Work item - Lay out the material from its start through the line containing "at that location." as a Markdown table with the columns Row and Line, one line per row, skipping any blank lines. Leave the pictures out.

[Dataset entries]
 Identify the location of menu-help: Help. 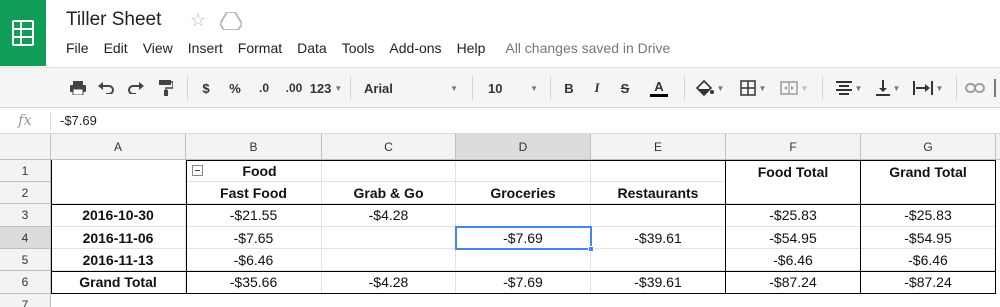
(472, 48).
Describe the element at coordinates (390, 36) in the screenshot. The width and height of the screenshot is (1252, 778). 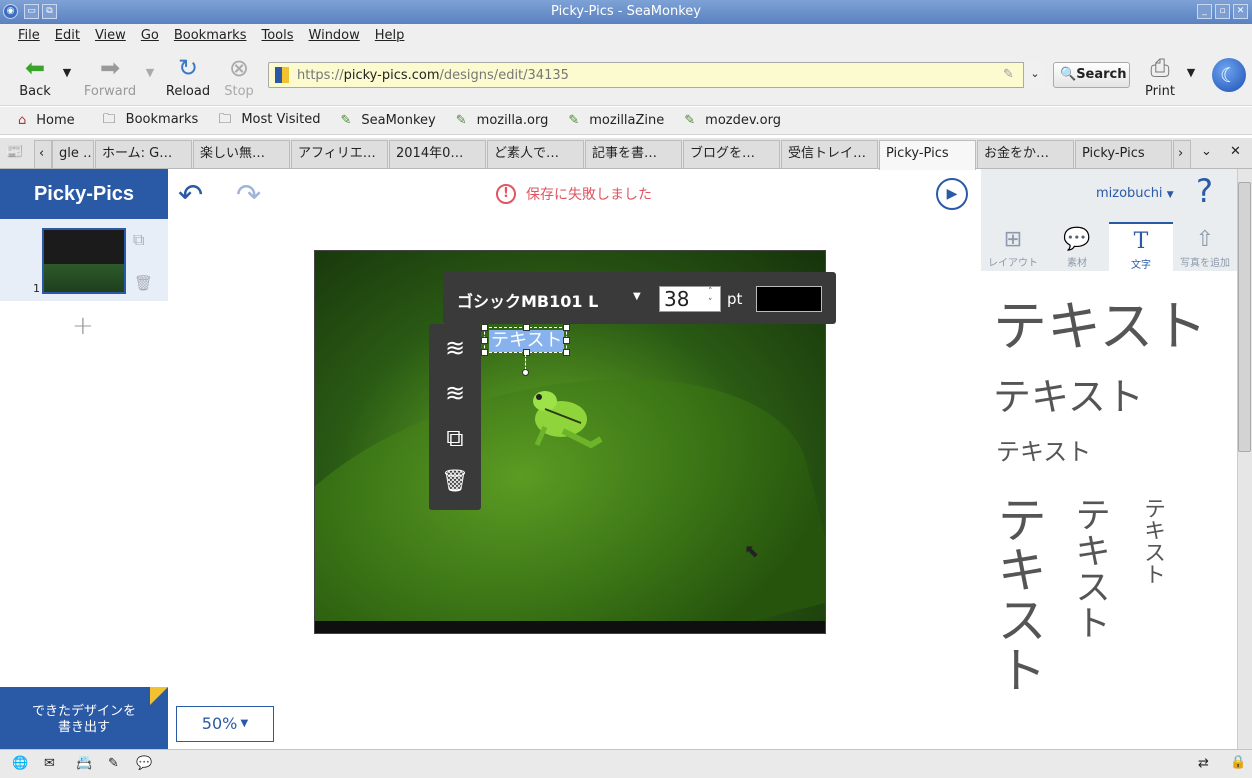
I see `menu-help: Help` at that location.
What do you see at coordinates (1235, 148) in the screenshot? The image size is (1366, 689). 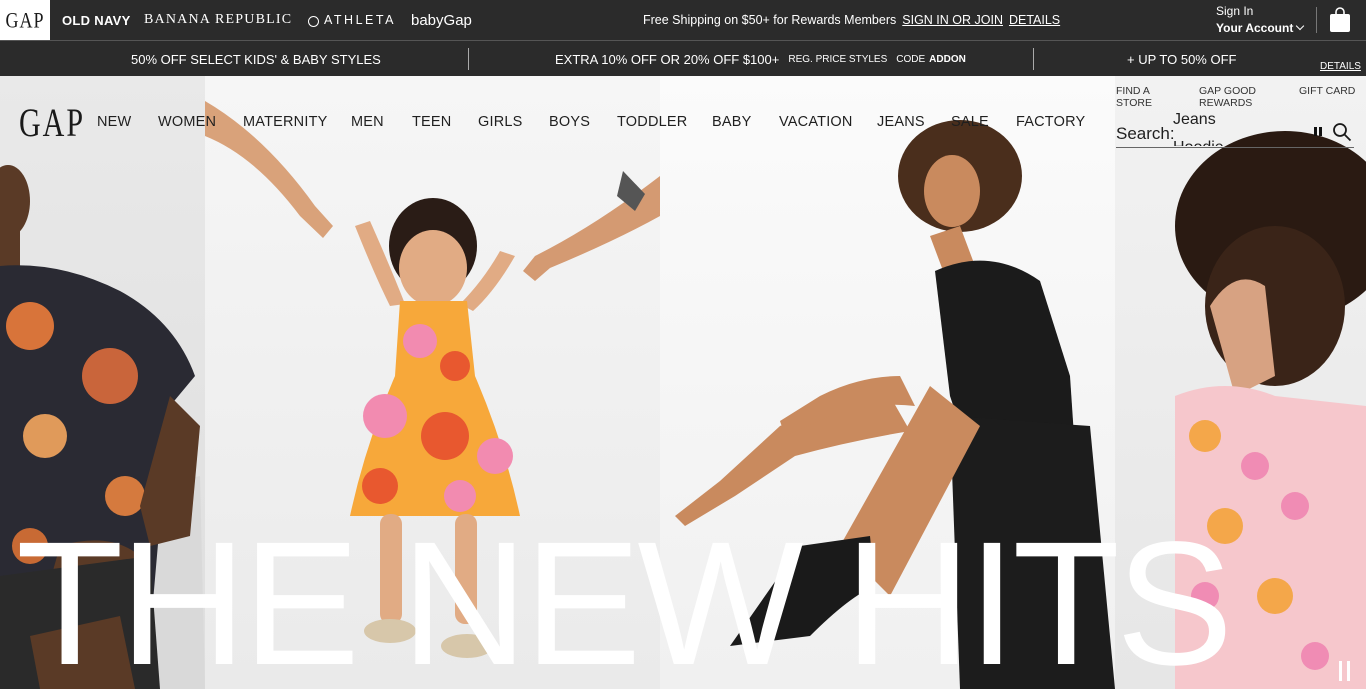 I see `search-underline` at bounding box center [1235, 148].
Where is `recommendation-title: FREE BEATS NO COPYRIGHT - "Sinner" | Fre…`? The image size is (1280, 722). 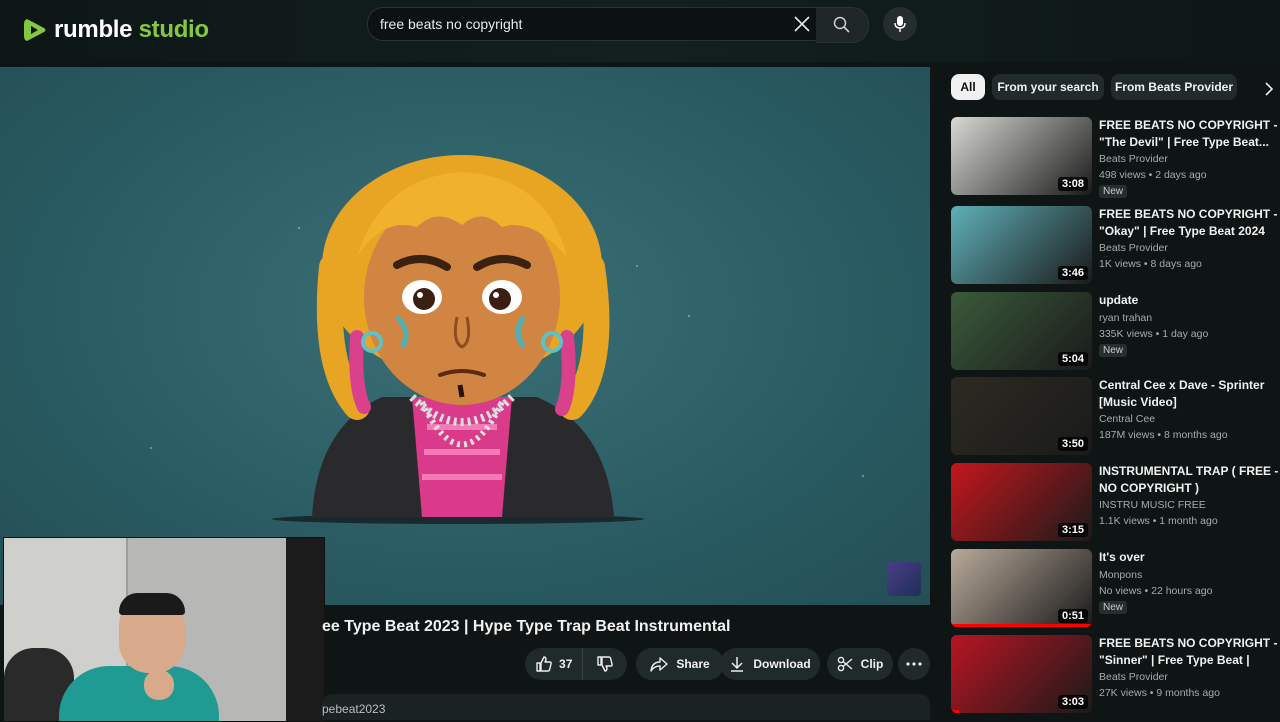
recommendation-title: FREE BEATS NO COPYRIGHT - "Sinner" | Fre… is located at coordinates (1189, 652).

Result for this task -
| Row | Line |
|---|---|
| 1 |  Identify the location of menu-help: Help.  |
| 2 | (472, 48). |
| 3 | Describe the element at coordinates (390, 36) in the screenshot. The width and height of the screenshot is (1252, 778).  |
| 4 | I see `menu-help: Help` at that location. |